A brain injury can occur when a sudden jolt or bump to your head occurs. Many people incur traumatic brain injuries when they get into a car accident or another serious accident and hit their head on something.
In the U.S. in 2020, the Centers for Disease Control and Prevention states that 64,000 people died from TBIs. Although not all brain injuries are fatal, they can have serious, lifelong consequences. If you got into an accident recently, watch out for the following cognitive, physical and sensory symptoms that indicate you could have a TBI.

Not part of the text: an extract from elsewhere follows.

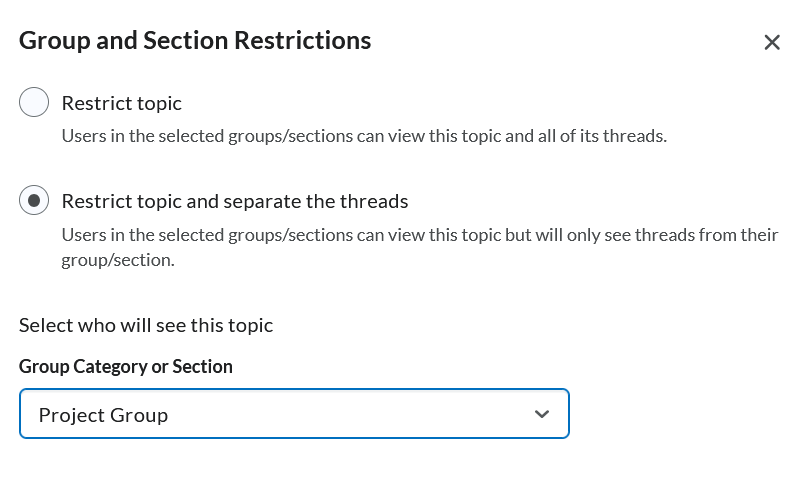Click "Restrict topic and separate the threads" label
The width and height of the screenshot is (803, 480).
click(235, 201)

You could have a brain injury if you lose consciousness for anywhere from a few seconds to up to a few minutes. Other cognitive symptoms include sudden mood swings and changes, problems sleeping and feeling confused, disoriented and confused throughout much of your day.
A brain injury can manifest with a variety of physical symptoms, which may include problems with your speech, feeling fatigued or drowsy and experiencing nausea or vomiting. You may also have a headache and a difficult time with your balance.
If you have a TBI, you may become sensitive to bright lights and loud sounds. Some other sensory symptoms you may experience include a ringing sound in your ears, blurred vision or a bad taste in your mouth.
Recovering from a brain injury takes time, and the process looks different for everyone. Take things slowly as you work on recovering from your TBI, be patient with yourself and adhere to your physician’s instructions following the accident.